安定志向でも活躍可。ただし成長志向なら「自動化・改善」を自ら掴みにいく姿勢が昇給・異動のカギ。
日々のトラブル対応・マニュアル作業に対する適性
緊急時に感情を切り離して事実ベースで動けるか、チェックリストを厳守できるかが適性の分岐点です。
企業や案件による職場環境・業務レベルの違い
- DC常駐:HW交換・メディア管理あり/手を動かす機会が多い
- クラウド常駐:コードで運用/可観測性・SRE文化に触れやすい
- 受託BPO:手順は整備されやすいが、権限は限定されがち
運用監視オペレーターからキャリアアップするには
エージェントや求人サービスの賢い活用方法
- 「監視だけ」案件と「運用+改善」案件を見分ける(求人票に自動化/改善/構築補助の記載があるか)
- 資格手当・夜勤手当・オンコール基準・教育体制を面談で必ず確認
- 現場見学・面談でSLOやアラートポリシーを質問し成熟度を測る
勉強・資格取得で証明できるスキルとは
資格は「基礎力の証明」。職務経歴書で実務への橋渡しを示すと効きます。
- LPIC-1:Linux運用基礎 → 実務でのログ調査・権限設定エピソードを添える
- CCNA:疎通・VLAN・経路 → 実務での切り分け手順と組み合わせて記載
- AWS SAA:クラウド基礎 → CloudWatch/SSMでの運用改善案を事例化
転職成功のためのアピールポイントと書類準備
- 定量化:「誤検知削減率〇%」「MTTR △分短縮」「月間〇時間の自動化」
- 再発防止:RCAと恒久対策(手順改訂/監視項目追加/しきい値調整)
- チーム貢献:新任者向けRunbook整備、引継ぎ資料の改善
まとめ:運用監視オペレーターの現実と理想的な選び方
要点
・運用監視は「システムの第一防衛線」。現場設計と本人の姿勢で“楽”にも“消耗”にもなる。

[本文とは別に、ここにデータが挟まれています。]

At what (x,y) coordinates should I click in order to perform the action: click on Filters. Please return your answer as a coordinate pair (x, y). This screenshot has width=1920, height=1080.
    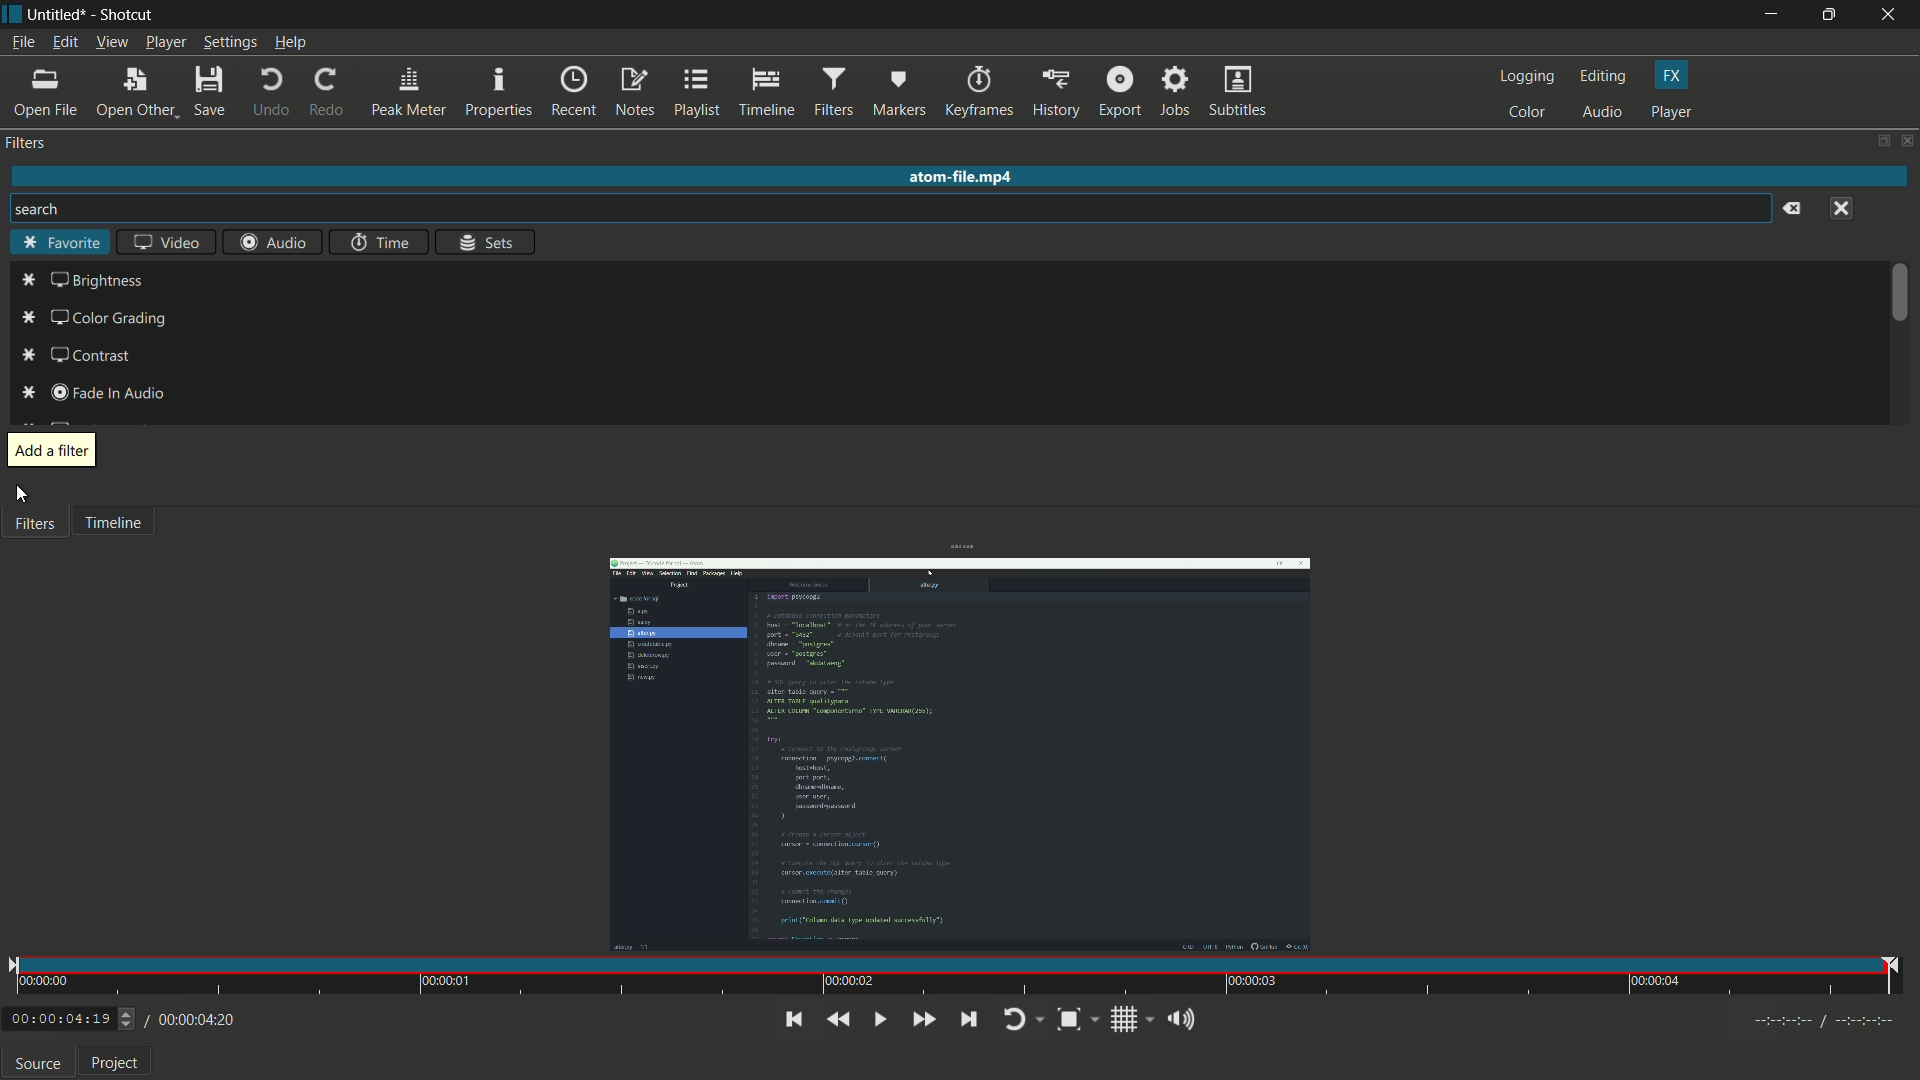
    Looking at the image, I should click on (37, 530).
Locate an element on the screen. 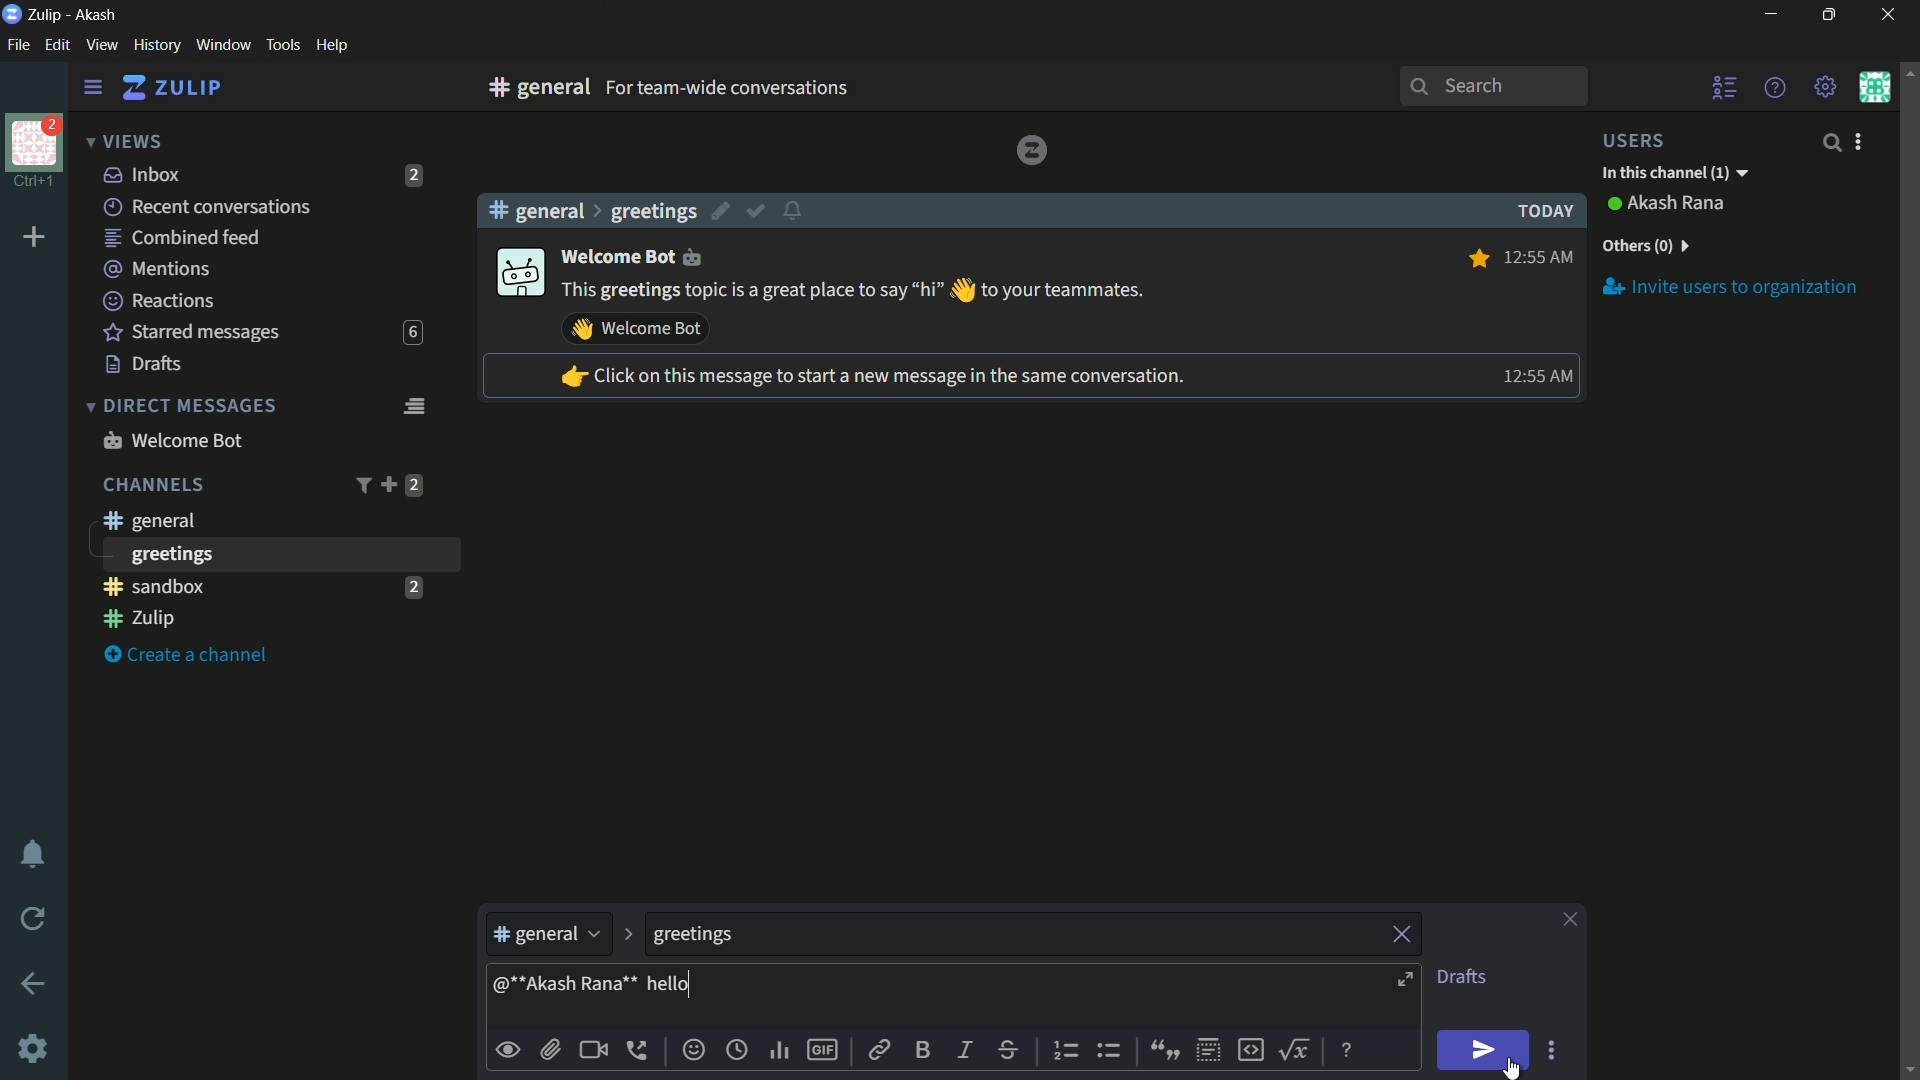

・やめとけの背景は、ノイズアラート・古い手順書・評価の不可視化。仕組み改善と可視化で解消可能。
・キャリアを伸ばす鍵は、自動化/可観測性/クラウドへの踏み込みと、成果の定量化。
次の一歩
① LPIC-1/CCNAのどちらか+基本情報で基礎を固める/② 定常作業をスクリプト化して「効果」を可視化/③ 監視をSLO/エラーバジェットの文脈で語れるようにする。
この3点を押さえれば、「やめとけ」を「やってて良かった」に変えられます。